» Goal:
Rewrite the listing below, everything from the line containing "facebook (1116, 81)" down through the line containing "Services (962, 154)", swapping "Scholarship" for "Grants" and keeping all else unchanged. Leave the pictures out.

» Given data:
_ _ _ _ _

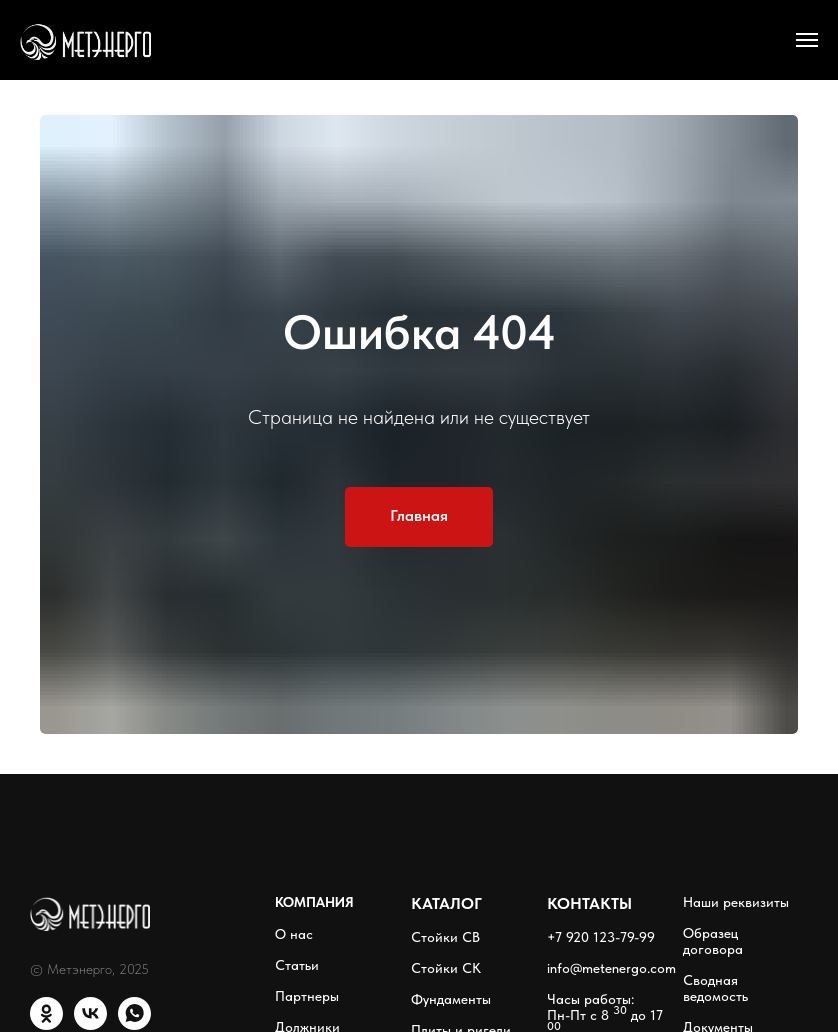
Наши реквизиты (736, 902)
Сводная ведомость (715, 988)
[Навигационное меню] (807, 40)
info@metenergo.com (611, 968)
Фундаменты (451, 999)
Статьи (297, 965)
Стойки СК (446, 968)
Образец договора (713, 941)
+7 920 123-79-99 (601, 937)
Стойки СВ (445, 937)
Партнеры (307, 996)
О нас (294, 934)
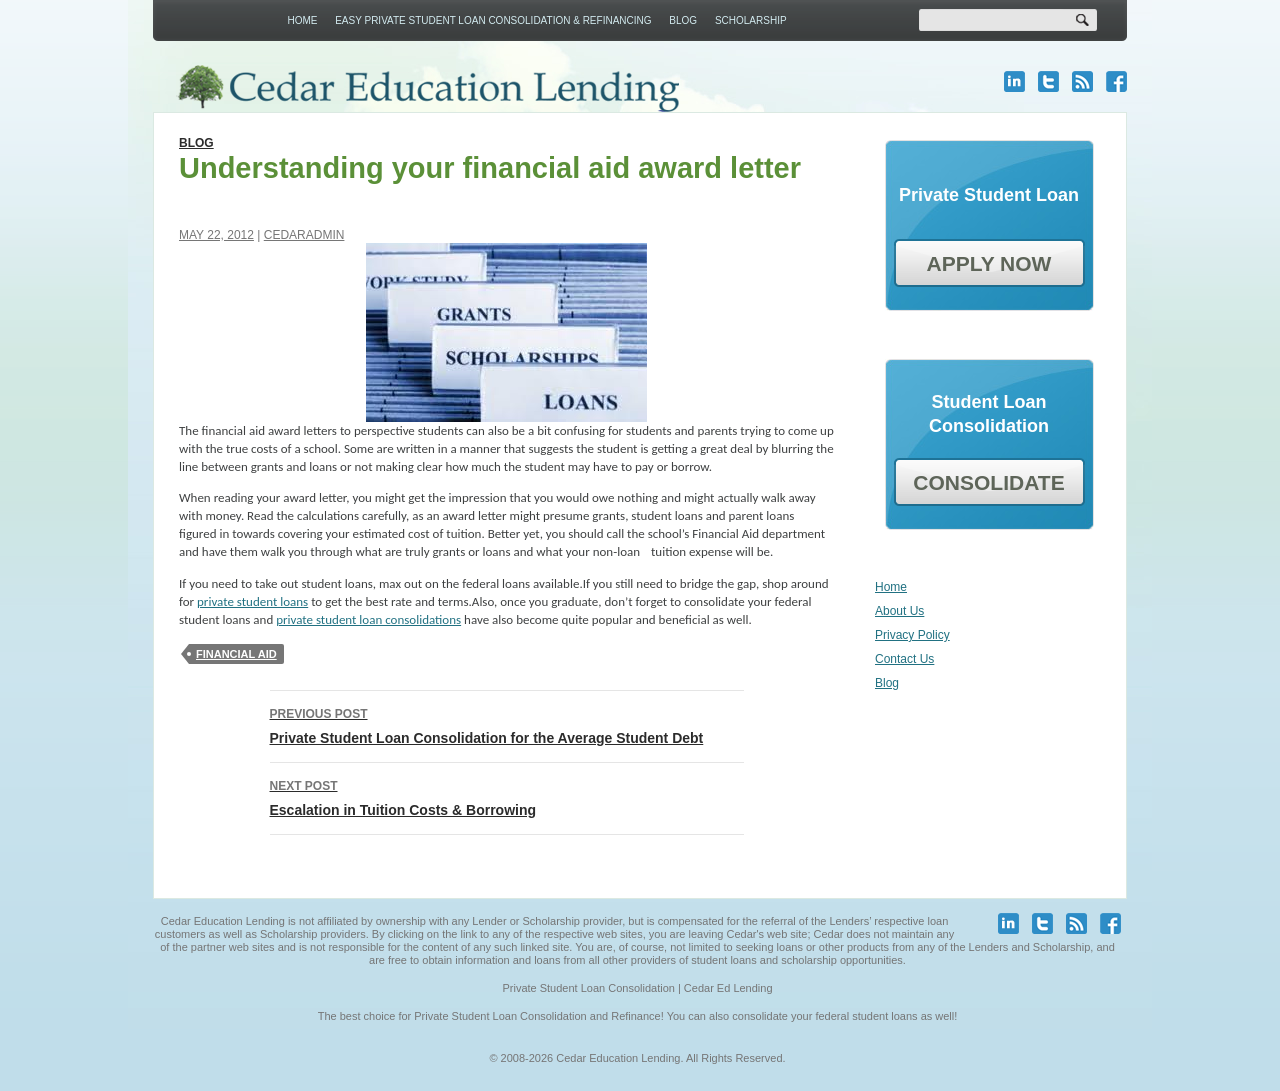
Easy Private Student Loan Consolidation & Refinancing (493, 20)
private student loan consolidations (368, 619)
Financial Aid (236, 654)
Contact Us (904, 659)
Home (302, 20)
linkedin (1014, 81)
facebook (1116, 81)
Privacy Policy (912, 635)
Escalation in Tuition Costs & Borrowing (507, 796)
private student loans (252, 601)
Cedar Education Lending (427, 88)
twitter (1048, 81)
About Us (899, 611)
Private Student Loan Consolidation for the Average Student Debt (507, 724)
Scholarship (751, 20)
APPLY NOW (989, 263)
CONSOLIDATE (988, 482)
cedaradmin (304, 235)
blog (1082, 81)
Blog (683, 20)
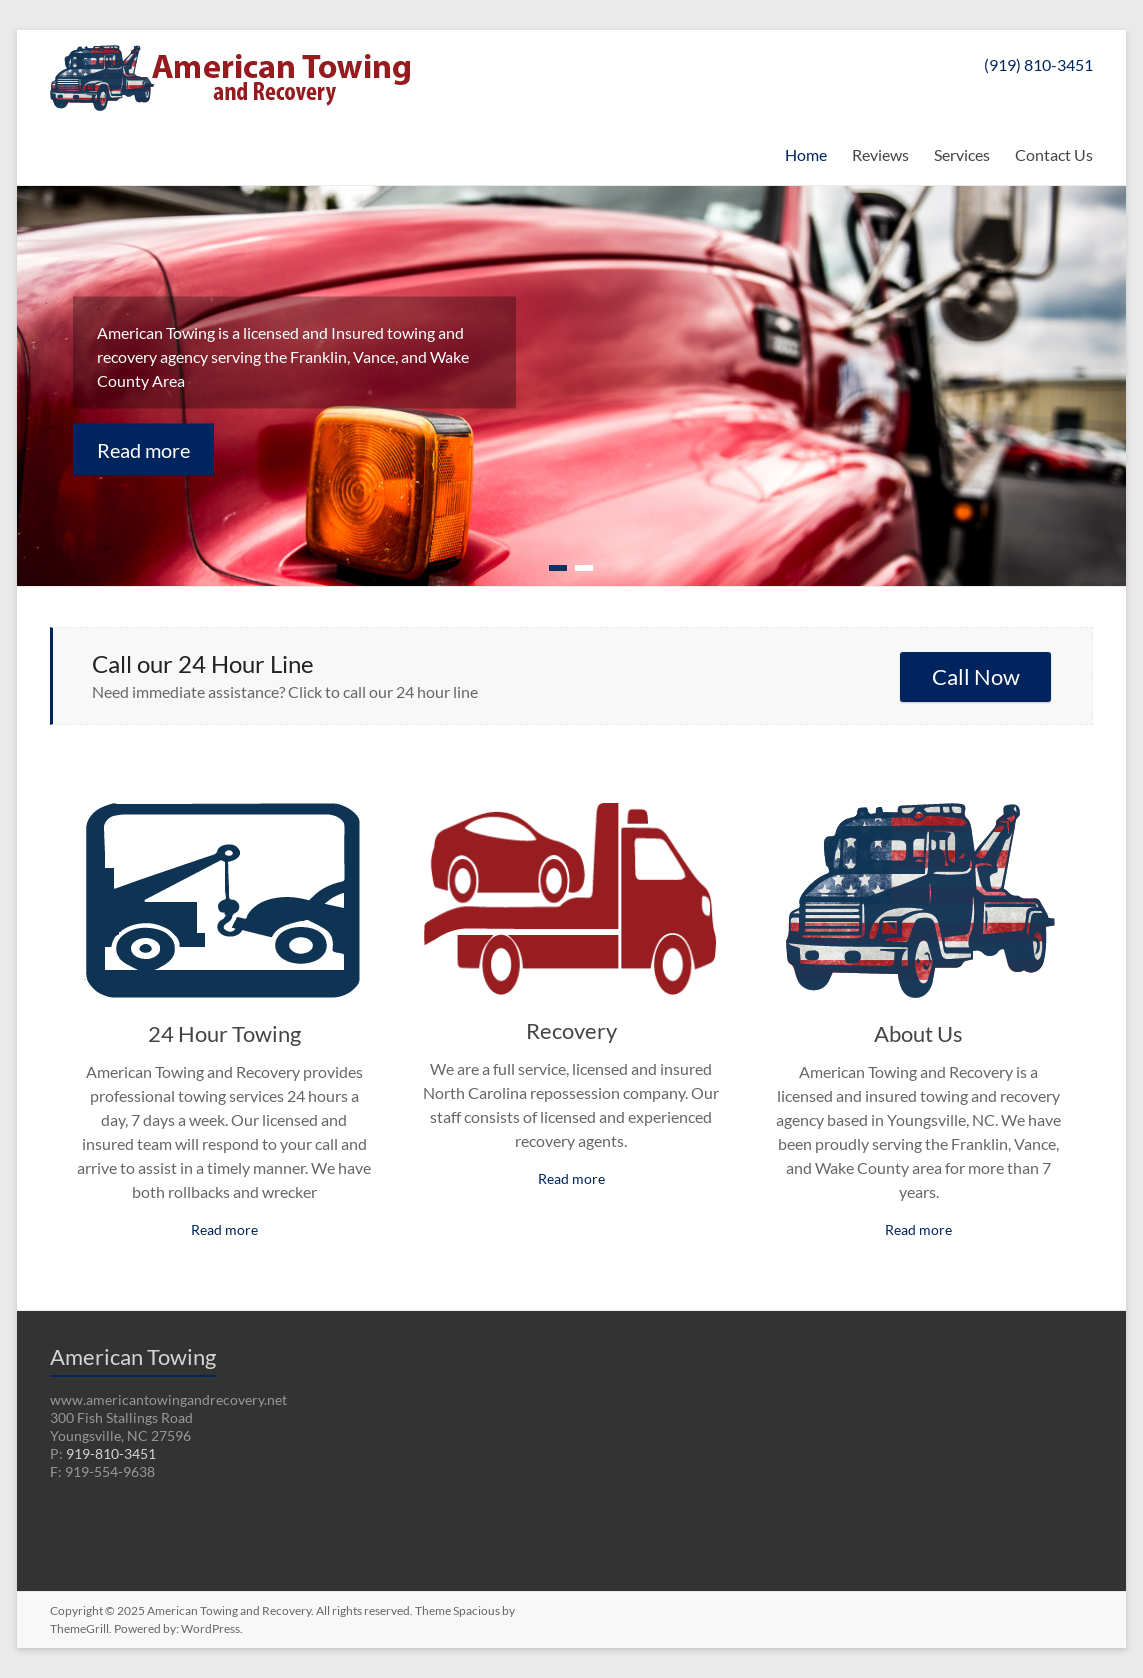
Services (962, 154)
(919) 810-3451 (1038, 64)
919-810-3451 (111, 1453)
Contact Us (1054, 154)
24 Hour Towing (224, 1033)
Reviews (880, 154)
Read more (143, 449)
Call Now (976, 676)
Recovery (571, 1030)
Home (806, 154)
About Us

_ _ _ _ _

» Answer to the problem:
facebook (1116, 81)
Privacy Policy (912, 635)
Escalation in Tuition Costs & Borrowing (507, 796)
private student loans (252, 601)
Cedar Education Lending (427, 88)
twitter (1048, 81)
About Us (899, 611)
Private Student Loan Consolidation for the Average Student Debt (507, 724)
Grants (751, 20)
APPLY NOW (989, 263)
CONSOLIDATE (988, 482)
cedaradmin (304, 235)
blog (1082, 81)
Blog (683, 20)
Services (962, 154)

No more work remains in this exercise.